Ramazan Ayının En Uzun Orucu

Güneşin açısı, enlem ve boylam gibi etkenler göz önüne alınarak Diyanet İşleri Başkanlığı uzmanlarınca hazırlanan vakitlere göre, Türkiye'de Ramazan'ı ilk Ardahan karşılayacak. Ardahan, saat 02.29'da imsak vaktine girerken ilk iftarı ise saat 19.39'da Hakkari yapacak. Ramazan ayının ilk gününde en uzun oruç Kırklareli'nde, en kısa oruç ise Muğla'da tutulacak.

Ramazan'ın 30'uncu gününde ise sahur sofrasından en son Muğla'da yaşayanlar kalkacak, oruçlarını en son Edirne'de yaşayanlar açacak. Ramazan'ın ilk günü için en uzun oruç 17 saat 33 dakikayla Kırklareli'nde, en kısa orucu ise 16 saat 34 dakikayla Muğla'da tutulacak.
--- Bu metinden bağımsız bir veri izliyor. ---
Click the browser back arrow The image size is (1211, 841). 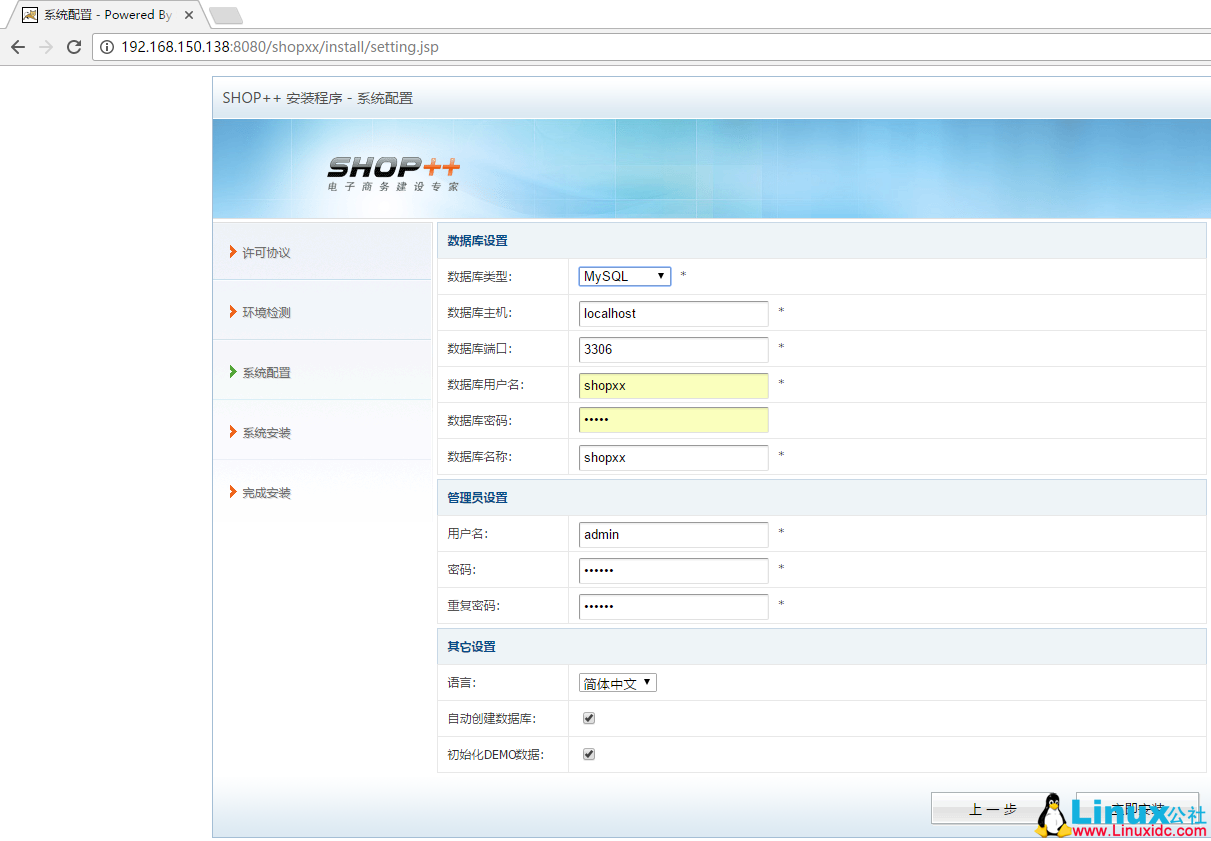[17, 47]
DÜNYADA EN UZUN ORUCU NORVEÇLİ MÜSLÜMANLAR TUTACAK

İskandinav ülkeleri uzun, ekvator ülkeleri kısa oruç tutacak. Dünya genelindeki 1,5 milyardan fazla Müslüman, yaşadıkları ülkelere göre birbirinden oldukça farklı sürelerle oruç tutacak.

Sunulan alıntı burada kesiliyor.